» **Extrait à lire**:
◇ ◇ ◇

Suite du parallèle de la Bible et d’Homère. — Exemples.

Quelques exemples achèveront maintenant le développement de ce parallèle. Nous prendrons l’ordre inverse de nos premières bases ; c’est-à-dire, que nous commencerons par les lieux d’oraison dont on peut citer des traits courts et détachés (tels que le sublime et les comparaisons), pour finir par la simplicité et l’antiquité des mœurs.

Il y a un endroit remarquable pour le sublime dans l’Iliade : c’est celui où Achille, après la mort de Patrocle, paraît désarmé sur le retranchement des Grecs, et épouvante les bataillons troyens par ses cris100. Le nuage d’or qui ceint le front du fils de Pélée, la flamme qui s’élève sur sa tête, la comparaison de cette flamme à un feu placé la nuit au haut d’une tour assiégée, les trois cris d’Achille, qui trois fois jettent la confusion dans l’armée troyenne : tout cela forme ce sublime homérique qui, comme nous l’avons dit, se compose de la réunion de plusieurs beaux accidents et de la magnificence des mots.

Voici un sublime bien différent : c’est le mouvement de l’ode dans son plus haut délire.

◇ ◇ ◇

Entrées de données extraites
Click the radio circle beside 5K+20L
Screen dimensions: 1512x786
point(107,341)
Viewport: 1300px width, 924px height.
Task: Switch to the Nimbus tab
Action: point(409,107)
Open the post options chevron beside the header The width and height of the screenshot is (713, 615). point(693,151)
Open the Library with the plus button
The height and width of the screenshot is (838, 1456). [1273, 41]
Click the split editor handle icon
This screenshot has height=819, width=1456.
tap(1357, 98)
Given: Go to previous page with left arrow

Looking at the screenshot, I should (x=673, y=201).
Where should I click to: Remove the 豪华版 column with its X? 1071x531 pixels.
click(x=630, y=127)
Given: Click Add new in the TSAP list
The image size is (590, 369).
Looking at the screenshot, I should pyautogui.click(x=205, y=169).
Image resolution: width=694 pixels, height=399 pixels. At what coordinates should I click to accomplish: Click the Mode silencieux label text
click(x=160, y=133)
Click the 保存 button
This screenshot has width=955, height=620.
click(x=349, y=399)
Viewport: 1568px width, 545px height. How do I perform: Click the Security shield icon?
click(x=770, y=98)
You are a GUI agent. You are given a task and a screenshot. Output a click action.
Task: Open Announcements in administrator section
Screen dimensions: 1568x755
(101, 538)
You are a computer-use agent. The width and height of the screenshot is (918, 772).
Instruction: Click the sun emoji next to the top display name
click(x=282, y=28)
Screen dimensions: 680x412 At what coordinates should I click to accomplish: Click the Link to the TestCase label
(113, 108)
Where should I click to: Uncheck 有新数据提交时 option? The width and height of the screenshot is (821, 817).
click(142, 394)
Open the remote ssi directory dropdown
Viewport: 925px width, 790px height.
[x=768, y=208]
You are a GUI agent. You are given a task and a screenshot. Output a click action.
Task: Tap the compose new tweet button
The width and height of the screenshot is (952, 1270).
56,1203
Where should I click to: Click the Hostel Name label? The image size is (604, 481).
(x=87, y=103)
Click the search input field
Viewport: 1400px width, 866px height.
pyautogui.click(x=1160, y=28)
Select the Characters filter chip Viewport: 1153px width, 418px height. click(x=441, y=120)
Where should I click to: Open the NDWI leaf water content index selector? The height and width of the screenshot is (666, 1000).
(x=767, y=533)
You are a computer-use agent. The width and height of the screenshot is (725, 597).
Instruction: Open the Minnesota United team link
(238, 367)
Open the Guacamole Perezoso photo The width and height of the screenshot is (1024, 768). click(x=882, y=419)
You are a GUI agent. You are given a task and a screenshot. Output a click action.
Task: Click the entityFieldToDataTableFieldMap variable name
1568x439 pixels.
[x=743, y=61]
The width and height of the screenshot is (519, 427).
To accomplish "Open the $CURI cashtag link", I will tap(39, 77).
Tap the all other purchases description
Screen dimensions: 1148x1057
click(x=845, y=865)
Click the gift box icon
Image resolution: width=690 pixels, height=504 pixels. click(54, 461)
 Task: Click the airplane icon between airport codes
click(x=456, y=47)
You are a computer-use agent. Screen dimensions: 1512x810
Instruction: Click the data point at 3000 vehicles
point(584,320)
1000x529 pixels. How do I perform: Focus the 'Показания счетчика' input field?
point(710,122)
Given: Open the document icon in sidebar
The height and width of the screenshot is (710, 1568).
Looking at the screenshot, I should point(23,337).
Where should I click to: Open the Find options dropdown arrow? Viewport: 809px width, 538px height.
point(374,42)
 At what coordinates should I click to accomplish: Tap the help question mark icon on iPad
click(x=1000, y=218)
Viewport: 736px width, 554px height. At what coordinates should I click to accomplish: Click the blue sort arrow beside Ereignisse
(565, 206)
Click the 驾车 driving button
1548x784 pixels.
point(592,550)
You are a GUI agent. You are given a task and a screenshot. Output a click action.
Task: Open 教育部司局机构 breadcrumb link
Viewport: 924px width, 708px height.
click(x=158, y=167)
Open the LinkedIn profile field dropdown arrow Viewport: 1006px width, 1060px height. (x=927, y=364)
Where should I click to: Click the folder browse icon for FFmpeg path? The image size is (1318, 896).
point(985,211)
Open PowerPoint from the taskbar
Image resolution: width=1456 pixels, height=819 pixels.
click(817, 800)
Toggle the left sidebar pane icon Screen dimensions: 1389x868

◇ ◇ ◇

» **Consigne A**:
D'après l'extrait sur la Bible et Homère, quels éléments se réunissent pour former le sublime homérique dans le passage de l'Iliade où Achille paraît sur le retranchement des Grecs ? Énumérez-les tous.
» **Consigne B**:
Reprenez l'extrait sur la Bible et Homère là où il s'arrête et poursuivez-le dans le même style.

» **Réponse A**:
- Le nuage d'or qui ceint le front du fils de Pélée
- La flamme qui s'élève sur sa tête
- La comparaison de cette flamme à un feu placé la nuit au haut d'une tour assiégée
- Les trois cris d'Achille, qui trois fois jettent la confusion dans l'armée troyenne

» **Réponse B**:
« Prophétie contre la vallée de Vision.

« D’où vient que tu montes ainsi en foule sur les toits,

« Ville pleine de tumulte, ville pleine de peuple, ville triomphante ? Les enfants sont tués, et ils ne sont point morts par l’épée ; ils ne sont point tombés par la guerre…

« Le Seigneur vous couronnera d’une couronne de maux. Il vous jettera comme une balle dans un champ large et spacieux. Vous mourrez là ; et c’est à quoi se réduira le char de votre gloire101. »

Dans quel monde inconnu le prophète vous jette tout à coup ! Où vous transporte-t-il ? Quel est celui qui parle, et à qui la parole est-elle adressée ? Le mouvement suit le mouvement, et chaque verset s’étonne du verset qui l’a précédé. La ville n’est plus un assemblage d’édifices, c’est une femme, ou plutôt un personnage mystérieux, car son sexe n’est pas désigné. Il monte sur les toits pour gémir ; le prophète, partageant son désordre, lui dit au singulier, pourquoi montes-tu ? et il ajoute, en foule, collectif. « Il vous jettera comme une balle dans un champ spacieux, et c’est à quoi se réduira le char de votre gloire » : voilà des alliances de mots et une poésie bien extraordinaires.

Homère a mille façons sublimes de peindre une mort violente ; mais l’Écriture les a toutes surpassées par ce seul mot : « Le premier-né de la mort dévorera sa beauté. »

Le premier-né de la mort, pour dire la mort la plus affreuse, est une de ces figures qu’on ne trouve que dans la Bible. On ne sait pas où l’esprit humain a été chercher cela ; les routes pour arriver à ce sublime sont inconnues102.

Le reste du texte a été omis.